It has taken me a bit to get through these chapters, but here is the second week of my Joshua study. I’ve learned that studying a narrative is quite a bit different than studying an epistle. In a narrative (especially Hebrew narrative it seems), the stories build and jump from scene to scene (kind of like a TV show or movie) to build suspense and make a point. You really have to read larger chunks of Scripture sometimes to get the full picture. Thus, this week’s study covers 7 chapters. Here is a pdf of this week’s study: Joshua_Week 2.
One of the issues I’ve considered as I’ve read in Joshua (as well as books like Exodus, Leviticus, or Numbers), is what my purpose and goal is as I read. If my goal is to find something to apply to my daily life (for me it would be homeschooling my kids and being a good wife, church member, etc.), it’s kind of disappointing to spend time reading through a list of kings that Moses and Joshua conquered and destroyed.
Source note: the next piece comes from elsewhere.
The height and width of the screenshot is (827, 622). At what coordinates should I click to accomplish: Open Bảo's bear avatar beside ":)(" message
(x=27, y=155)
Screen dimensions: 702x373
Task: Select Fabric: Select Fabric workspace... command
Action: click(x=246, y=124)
Can’t wait to get to that list of land allotments, right?!
But wait–chapter one had some great verses that I can apply to myself and maybe that can get me through the rest of the book! If I leave out the part about getting land, I can focus on the being strong and courageous part and God’s being with me and giving me success if I meditate on his commands and obey him (Joshua 1:5-9).
I think a better perspective when we read Scripture is to say “What is God, through the author, communicating?” rather than “What can I apply to myself to get through today?” When we read to figure out what God is saying, we have a much clearer understanding of the text. So instead of viewing the promises to Joshua and Israel of God’s presence and blessing on them, contingent on their obedience to the covenant, as they conquer the land, as something we try to apply to ourselves (as nice as that might sound, except for the complete destruction of our enemies, of course), we simply view it as a record of God’s words to Joshua and a divinely inspired history of God’s marvelous acts and working out of his plans. And then we can use those words as a template to view the entire book. When the people wholly obeyed, God gave them success and prosperity (e.g., Jericho, for the most part). When they did not obey, they failed (e.g., Ai the first time).
While we can be assured of God’s presence for ourselves from other passages of Scripture (Hebrews 13:5), and we should be meditating and obeying Scripture (Colossians 3:16-17), this is not the immediate application in Joshua for believers today (although Joshua can to a certain degree illustrate and example some of these truths for us today).
Perhaps a better “application” for me today from Joshua is this: Look at what God has been promising to the people of Israel since his promise to Abram: I will give you this land. Look at the obstacles God has miraculously overcome over and over again to bring them to and out of Egypt, through the wilderness, and finally to this land. Look at how God is true to his word. Look at how God repeatedly shows mercy to his chosen people. Look at how God’s plan of redemption was at work. I have a promise-keeping, powerful, merciful God!
I may not have a personal “promise” to claim for the day, but I do have the God who keeps his promises as my God. When I worry about my children’s behavior or a friend’s health or the state of our country, I can be confident that God is sovereign, he is merciful, and that he has a plan that he will without fail cause to happen. My view of myself, my home, and my world is more rightly aligned because my view and understanding of God is greater.